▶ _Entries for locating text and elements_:
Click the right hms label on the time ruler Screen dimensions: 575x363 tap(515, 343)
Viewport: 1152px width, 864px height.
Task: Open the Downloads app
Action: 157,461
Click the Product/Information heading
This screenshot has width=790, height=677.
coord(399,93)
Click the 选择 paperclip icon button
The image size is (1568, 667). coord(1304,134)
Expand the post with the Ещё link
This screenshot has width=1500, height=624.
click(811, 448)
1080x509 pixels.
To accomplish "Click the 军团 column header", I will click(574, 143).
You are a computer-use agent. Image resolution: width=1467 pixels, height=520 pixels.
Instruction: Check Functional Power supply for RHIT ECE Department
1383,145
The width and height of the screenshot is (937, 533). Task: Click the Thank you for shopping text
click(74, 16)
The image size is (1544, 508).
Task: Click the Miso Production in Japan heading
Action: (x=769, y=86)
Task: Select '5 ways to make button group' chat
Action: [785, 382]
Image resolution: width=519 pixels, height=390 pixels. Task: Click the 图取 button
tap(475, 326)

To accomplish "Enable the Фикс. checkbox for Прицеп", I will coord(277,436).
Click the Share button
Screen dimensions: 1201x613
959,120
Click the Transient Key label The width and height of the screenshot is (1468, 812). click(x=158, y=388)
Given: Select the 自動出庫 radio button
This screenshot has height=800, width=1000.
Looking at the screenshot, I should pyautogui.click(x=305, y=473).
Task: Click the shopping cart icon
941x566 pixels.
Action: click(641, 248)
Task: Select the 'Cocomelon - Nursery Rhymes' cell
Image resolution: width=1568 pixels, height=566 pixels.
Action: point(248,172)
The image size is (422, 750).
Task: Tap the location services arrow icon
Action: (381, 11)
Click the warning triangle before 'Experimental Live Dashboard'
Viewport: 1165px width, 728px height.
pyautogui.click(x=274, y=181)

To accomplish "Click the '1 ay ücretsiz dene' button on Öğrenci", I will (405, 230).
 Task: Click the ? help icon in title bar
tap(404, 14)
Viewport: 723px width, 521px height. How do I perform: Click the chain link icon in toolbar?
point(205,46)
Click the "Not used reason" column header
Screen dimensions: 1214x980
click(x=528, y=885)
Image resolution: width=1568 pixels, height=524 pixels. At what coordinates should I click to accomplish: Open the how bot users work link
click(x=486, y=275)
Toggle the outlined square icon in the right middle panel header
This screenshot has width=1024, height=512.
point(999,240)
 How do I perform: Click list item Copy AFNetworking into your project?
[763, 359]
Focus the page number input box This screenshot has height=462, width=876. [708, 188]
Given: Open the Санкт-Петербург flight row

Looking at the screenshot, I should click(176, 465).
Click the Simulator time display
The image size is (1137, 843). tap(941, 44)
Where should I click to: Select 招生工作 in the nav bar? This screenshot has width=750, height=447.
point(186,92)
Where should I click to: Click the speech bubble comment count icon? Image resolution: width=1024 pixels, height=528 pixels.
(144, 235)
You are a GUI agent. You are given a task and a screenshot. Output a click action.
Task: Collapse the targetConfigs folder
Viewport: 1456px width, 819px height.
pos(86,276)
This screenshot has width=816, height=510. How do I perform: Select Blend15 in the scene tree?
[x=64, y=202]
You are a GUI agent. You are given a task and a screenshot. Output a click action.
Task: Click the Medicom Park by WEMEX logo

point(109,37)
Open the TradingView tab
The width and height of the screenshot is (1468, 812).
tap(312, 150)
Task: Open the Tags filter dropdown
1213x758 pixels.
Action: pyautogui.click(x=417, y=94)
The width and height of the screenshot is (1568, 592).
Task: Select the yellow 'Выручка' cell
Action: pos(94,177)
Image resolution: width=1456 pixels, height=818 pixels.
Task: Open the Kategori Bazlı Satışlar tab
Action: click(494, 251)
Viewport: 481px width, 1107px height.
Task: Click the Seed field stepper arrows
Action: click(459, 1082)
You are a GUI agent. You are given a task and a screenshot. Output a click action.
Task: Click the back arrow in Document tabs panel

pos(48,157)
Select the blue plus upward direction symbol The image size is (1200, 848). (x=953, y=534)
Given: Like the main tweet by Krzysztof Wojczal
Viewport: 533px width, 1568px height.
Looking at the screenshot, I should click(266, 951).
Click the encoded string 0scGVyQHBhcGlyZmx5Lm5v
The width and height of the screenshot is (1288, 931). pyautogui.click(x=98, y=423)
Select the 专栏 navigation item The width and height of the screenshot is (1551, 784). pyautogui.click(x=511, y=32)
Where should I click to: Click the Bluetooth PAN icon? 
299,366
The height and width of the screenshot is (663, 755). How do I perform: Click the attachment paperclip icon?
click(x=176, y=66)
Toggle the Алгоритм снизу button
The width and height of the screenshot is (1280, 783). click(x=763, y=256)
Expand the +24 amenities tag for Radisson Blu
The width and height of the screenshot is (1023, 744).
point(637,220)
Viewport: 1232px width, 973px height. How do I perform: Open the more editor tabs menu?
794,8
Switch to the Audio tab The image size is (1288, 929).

▶ _Short exercise_: Edit the records above so that every "How do I perform" becomes "How would I perform". Leave all other text unchanged.

▶ _The result_:
Click the right hms label on the time ruler Screen dimensions: 575x363 tap(515, 343)
Viewport: 1152px width, 864px height.
Task: Open the Downloads app
Action: 157,461
Click the Product/Information heading
This screenshot has width=790, height=677.
coord(399,93)
Click the 选择 paperclip icon button
The image size is (1568, 667). coord(1304,134)
Expand the post with the Ещё link
This screenshot has width=1500, height=624.
click(811, 448)
1080x509 pixels.
To accomplish "Click the 军团 column header", I will click(574, 143).
You are a computer-use agent. Image resolution: width=1467 pixels, height=520 pixels.
Instruction: Check Functional Power supply for RHIT ECE Department
1383,145
The width and height of the screenshot is (937, 533). Task: Click the Thank you for shopping text
click(74, 16)
The image size is (1544, 508).
Task: Click the Miso Production in Japan heading
Action: (x=769, y=86)
Task: Select '5 ways to make button group' chat
Action: [785, 382]
Image resolution: width=519 pixels, height=390 pixels. Task: Click the 图取 button
tap(475, 326)

To accomplish "Enable the Фикс. checkbox for Прицеп", I will coord(277,436).
Click the Share button
Screen dimensions: 1201x613
959,120
Click the Transient Key label The width and height of the screenshot is (1468, 812). click(x=158, y=388)
Given: Select the 自動出庫 radio button
This screenshot has height=800, width=1000.
Looking at the screenshot, I should pyautogui.click(x=305, y=473).
Task: Click the shopping cart icon
941x566 pixels.
Action: click(641, 248)
Task: Select the 'Cocomelon - Nursery Rhymes' cell
Image resolution: width=1568 pixels, height=566 pixels.
Action: point(248,172)
The image size is (422, 750).
Task: Tap the location services arrow icon
Action: (381, 11)
Click the warning triangle before 'Experimental Live Dashboard'
Viewport: 1165px width, 728px height.
pyautogui.click(x=274, y=181)

To accomplish "Click the '1 ay ücretsiz dene' button on Öğrenci", I will (405, 230).
 Task: Click the ? help icon in title bar
tap(404, 14)
Viewport: 723px width, 521px height. How would I perform: Click the chain link icon in toolbar?
point(205,46)
Click the "Not used reason" column header
Screen dimensions: 1214x980
click(x=528, y=885)
Image resolution: width=1568 pixels, height=524 pixels. At what coordinates should I click to accomplish: Open the how bot users work link
click(x=486, y=275)
Toggle the outlined square icon in the right middle panel header
This screenshot has width=1024, height=512.
point(999,240)
 How would I perform: Click list item Copy AFNetworking into your project?
[763, 359]
Focus the page number input box This screenshot has height=462, width=876. [708, 188]
Given: Open the Санкт-Петербург flight row

Looking at the screenshot, I should click(176, 465).
Click the Simulator time display
The image size is (1137, 843). tap(941, 44)
Where should I click to: Select 招生工作 in the nav bar? This screenshot has width=750, height=447.
point(186,92)
Where should I click to: Click the speech bubble comment count icon? Image resolution: width=1024 pixels, height=528 pixels.
(144, 235)
You are a GUI agent. You are given a task and a screenshot. Output a click action.
Task: Collapse the targetConfigs folder
Viewport: 1456px width, 819px height.
pos(86,276)
This screenshot has width=816, height=510. How would I perform: Select Blend15 in the scene tree?
[x=64, y=202]
You are a GUI agent. You are given a task and a screenshot. Output a click action.
Task: Click the Medicom Park by WEMEX logo

point(109,37)
Open the TradingView tab
The width and height of the screenshot is (1468, 812).
tap(312, 150)
Task: Open the Tags filter dropdown
1213x758 pixels.
Action: pyautogui.click(x=417, y=94)
The width and height of the screenshot is (1568, 592).
Task: Select the yellow 'Выручка' cell
Action: pos(94,177)
Image resolution: width=1456 pixels, height=818 pixels.
Task: Open the Kategori Bazlı Satışlar tab
Action: click(494, 251)
Viewport: 481px width, 1107px height.
Task: Click the Seed field stepper arrows
Action: click(459, 1082)
You are a GUI agent. You are given a task and a screenshot. Output a click action.
Task: Click the back arrow in Document tabs panel

pos(48,157)
Select the blue plus upward direction symbol The image size is (1200, 848). (x=953, y=534)
Given: Like the main tweet by Krzysztof Wojczal
Viewport: 533px width, 1568px height.
Looking at the screenshot, I should click(266, 951).
Click the encoded string 0scGVyQHBhcGlyZmx5Lm5v
The width and height of the screenshot is (1288, 931). pyautogui.click(x=98, y=423)
Select the 专栏 navigation item The width and height of the screenshot is (1551, 784). pyautogui.click(x=511, y=32)
Where should I click to: Click the Bluetooth PAN icon? 
299,366
The height and width of the screenshot is (663, 755). How would I perform: Click the attachment paperclip icon?
click(x=176, y=66)
Toggle the Алгоритм снизу button
The width and height of the screenshot is (1280, 783). click(x=763, y=256)
Expand the +24 amenities tag for Radisson Blu
The width and height of the screenshot is (1023, 744).
point(637,220)
Viewport: 1232px width, 973px height. How would I perform: Open the more editor tabs menu?
794,8
Switch to the Audio tab The image size is (1288, 929).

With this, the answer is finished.